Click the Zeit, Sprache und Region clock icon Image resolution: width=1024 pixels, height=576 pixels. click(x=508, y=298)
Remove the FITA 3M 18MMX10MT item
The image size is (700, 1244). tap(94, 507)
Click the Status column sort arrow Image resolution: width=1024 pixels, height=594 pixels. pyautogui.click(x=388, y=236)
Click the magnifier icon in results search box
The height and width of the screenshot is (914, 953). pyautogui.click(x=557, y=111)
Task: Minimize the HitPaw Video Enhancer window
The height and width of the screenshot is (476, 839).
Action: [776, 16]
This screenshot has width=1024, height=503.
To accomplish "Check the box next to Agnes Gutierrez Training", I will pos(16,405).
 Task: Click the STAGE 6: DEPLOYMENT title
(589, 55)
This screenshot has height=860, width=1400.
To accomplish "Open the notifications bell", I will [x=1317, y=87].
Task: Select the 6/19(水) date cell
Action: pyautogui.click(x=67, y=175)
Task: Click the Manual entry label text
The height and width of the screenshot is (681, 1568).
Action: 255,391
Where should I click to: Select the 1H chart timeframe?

◇ ◇ ◇

- _Task goal_:
Lines containing the word "This" must be found in the data above and copied.

- _Solved exercise_:
This screenshot has width=1024, height=503.
This screenshot has height=860, width=1400.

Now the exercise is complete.